Does anyone really believe that the Framers, having rid themselves of one king, had any intention of creating another? Look at what the Constitution says about impeachment. It says that the President, Vice President “and all civil officers of the United States” can be impeached. It does not distinguish between the President and all the others. Impeachment itself carries no penalty beyond removal from office and ineligibility to hold any future office. But “the Party convicted shall nevertheless be liable and subject to Indictment, Trial, Judgment, and Punishment, according to Law.”
That seems to mean that impeachment doesn’t give anyone a free ride from the legal system; moreover, impeaching and then indicting doesn’t constitute double jeopardy. The Constitution doesn’t suggest that former Presidents are or should be above the law. In fact, it doesn’t distinguish the President from “all civil officers of the United States.”
Don’t be fooled by the court majority’s faux-high-minded concern for the Constitutional separation of powers or the possibility that a future President would be inhibited by the prospect of prosecution.
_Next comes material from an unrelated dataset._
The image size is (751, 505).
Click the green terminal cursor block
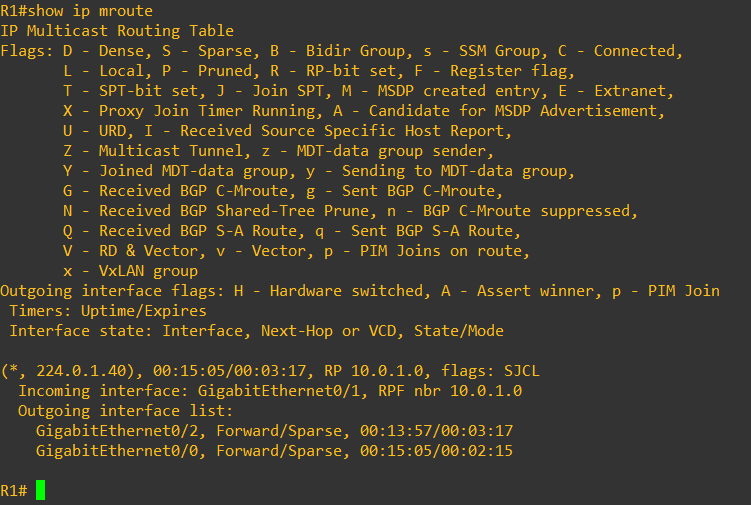(x=40, y=490)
What did they think back in 1789? Well, Alexander Hamilton wrote in The Federalist Papers – the erudite effort by him, James Madison, and John Jay to sell the proposed Constitution to the American people (or those relatively few people eligible to vote) — that former Presidents would be “liable to prosecution and punishment in the ordinary course of law.” For Hamilton, there was an important distinction between “the king of Great Britain,” who was “sacred and inviolable,” and the “President of the United States,” who “would be amenable to personal punishment”
The President may not be so amenable anymore. During oral argument, Justice Sonia Sotomayor asked Trump’s lawyer, “[w]hat is plausible about the president insisting and creating a — a fraudulent slate of electoral candidates? Assuming you accept the facts of the complaint on their face, is that plausible that that would be within his right to do?” Trump’s lawyer replies, “[a]bsolutely, your Honor.” Absolutely, in effect echoed the six.
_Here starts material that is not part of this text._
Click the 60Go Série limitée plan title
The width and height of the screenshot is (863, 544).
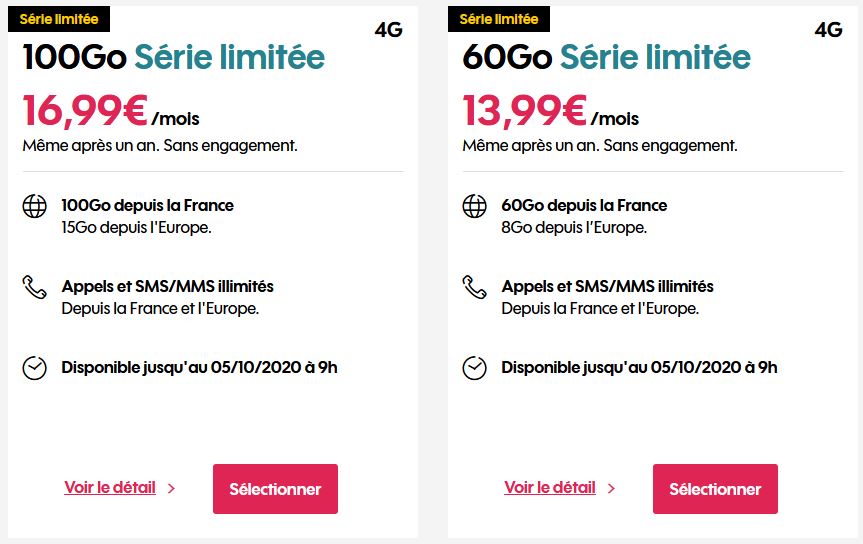(607, 57)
Justice Sotomayor minced few words in her dissent. One of her hypotheticals: a president “[o]rders the Navy’s Seal Team 6 to assassinate a political rival?” she wrote. “Immune.”
This didn’t come out of thin air. During oral argument, Justice Alito said, “Well, I mean, one might argue that it isn’t plausibly legal to order SEAL Team 6 — and I — I — I — I don’t want to slander SEAL Team 6 – ” Here, the transcript notes, “(Laughter)”
Ho, ho, ho. Is anybody laughing now?
George Washington when he stepped back from reelection- “I didn’t fight George III to become George I.” Worst and most dangerous decision in history. And that is becoming a competitive list.
As wrong headed as the decision was – as this article lays out clearly – are there significant consequences? I don’t think so.
Look at what has happened so far with successful prosecution of presumable beneficiary. Did it bring him a big setback? Not a bit. Further prosecutions need to happen, but there’s little hope they will solve the problem.
Laws are for society, they need to reflect society’s standards. Political figures likewise, and when a political figure manages to convince society that he is OK, law is kneecapped. We have met the enemy. Americans need to wise up about what they believe and the standards they hold their leaders to. The law isn’t going to save us from ourselves.